### User-user collaborative filtering
User-user collaborative filteringUser-user collaborative filtering is a technique commonly used in recommendation systems. Here's an intuitive way to understand it:

Analogy: Friends' Recommendations
Imagine you're looking to watch a new movie. You ask your friends for suggestions. Each of your friends has a history of movies they've watched and enjoyed. You'd likely give more weight to recommendations from friends who have a similar taste in movies to yours. For example, if both you and a friend loved "The Matrix" and "Inception," you'd probably be more inclined to watch other movies they recommend.
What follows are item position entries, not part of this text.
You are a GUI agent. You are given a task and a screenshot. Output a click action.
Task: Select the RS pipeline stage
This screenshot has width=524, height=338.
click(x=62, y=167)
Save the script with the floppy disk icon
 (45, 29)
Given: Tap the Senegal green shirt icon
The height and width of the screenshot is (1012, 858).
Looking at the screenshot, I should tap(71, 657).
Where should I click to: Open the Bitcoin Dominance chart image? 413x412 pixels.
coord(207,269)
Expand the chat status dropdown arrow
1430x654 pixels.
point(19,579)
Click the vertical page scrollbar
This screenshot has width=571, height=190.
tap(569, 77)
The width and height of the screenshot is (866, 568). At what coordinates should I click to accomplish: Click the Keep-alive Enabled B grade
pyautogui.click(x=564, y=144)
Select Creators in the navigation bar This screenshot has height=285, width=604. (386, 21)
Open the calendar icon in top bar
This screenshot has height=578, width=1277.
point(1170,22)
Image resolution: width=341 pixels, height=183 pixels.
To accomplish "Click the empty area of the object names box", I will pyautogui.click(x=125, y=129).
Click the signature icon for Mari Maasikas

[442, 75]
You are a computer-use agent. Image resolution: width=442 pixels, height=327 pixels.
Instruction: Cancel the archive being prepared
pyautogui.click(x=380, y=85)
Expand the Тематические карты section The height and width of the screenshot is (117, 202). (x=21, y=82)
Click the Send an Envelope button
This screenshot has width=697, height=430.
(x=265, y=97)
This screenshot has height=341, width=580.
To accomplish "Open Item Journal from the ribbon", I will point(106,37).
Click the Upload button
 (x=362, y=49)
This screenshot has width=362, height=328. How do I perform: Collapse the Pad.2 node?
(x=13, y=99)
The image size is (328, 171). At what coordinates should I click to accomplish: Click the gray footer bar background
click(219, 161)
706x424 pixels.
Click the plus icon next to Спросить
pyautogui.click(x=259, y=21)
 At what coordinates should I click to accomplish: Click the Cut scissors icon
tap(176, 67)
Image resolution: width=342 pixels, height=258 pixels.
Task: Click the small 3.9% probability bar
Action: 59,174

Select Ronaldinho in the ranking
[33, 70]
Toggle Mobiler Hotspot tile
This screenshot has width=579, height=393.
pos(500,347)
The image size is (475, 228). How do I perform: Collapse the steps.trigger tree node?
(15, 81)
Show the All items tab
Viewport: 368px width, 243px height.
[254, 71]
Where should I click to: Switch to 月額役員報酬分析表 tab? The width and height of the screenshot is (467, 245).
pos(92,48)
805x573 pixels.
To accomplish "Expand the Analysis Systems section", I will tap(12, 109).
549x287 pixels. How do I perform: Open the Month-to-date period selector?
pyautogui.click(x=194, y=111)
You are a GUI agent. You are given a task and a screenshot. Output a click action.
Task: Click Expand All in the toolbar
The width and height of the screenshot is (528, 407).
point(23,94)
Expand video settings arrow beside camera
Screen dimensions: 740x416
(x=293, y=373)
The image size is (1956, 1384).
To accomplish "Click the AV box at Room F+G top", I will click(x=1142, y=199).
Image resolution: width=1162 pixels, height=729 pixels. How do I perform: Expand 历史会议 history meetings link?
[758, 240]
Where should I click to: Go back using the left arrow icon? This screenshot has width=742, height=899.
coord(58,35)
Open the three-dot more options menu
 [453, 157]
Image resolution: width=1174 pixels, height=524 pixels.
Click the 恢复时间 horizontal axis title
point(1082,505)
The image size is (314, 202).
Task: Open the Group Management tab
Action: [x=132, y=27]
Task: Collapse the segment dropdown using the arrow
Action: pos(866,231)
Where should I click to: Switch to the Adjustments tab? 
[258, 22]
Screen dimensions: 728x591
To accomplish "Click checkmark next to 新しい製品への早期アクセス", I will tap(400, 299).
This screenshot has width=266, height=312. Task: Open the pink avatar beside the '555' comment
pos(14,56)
How User-User Collaborative Filtering Works
Similarity Calculation: The system first identifies users who are similar to the target user (you, in this case). This similarity is based on how similarly users have rated items (like movies, products, etc.). If two users have rated many items similarly, they are considered similar.

Rating Predictions: Once similar users are found, the system predicts the target user's interest in an item (a movie, for example) that they haven't yet rated or seen. This prediction is based on how the similar users have rated that item.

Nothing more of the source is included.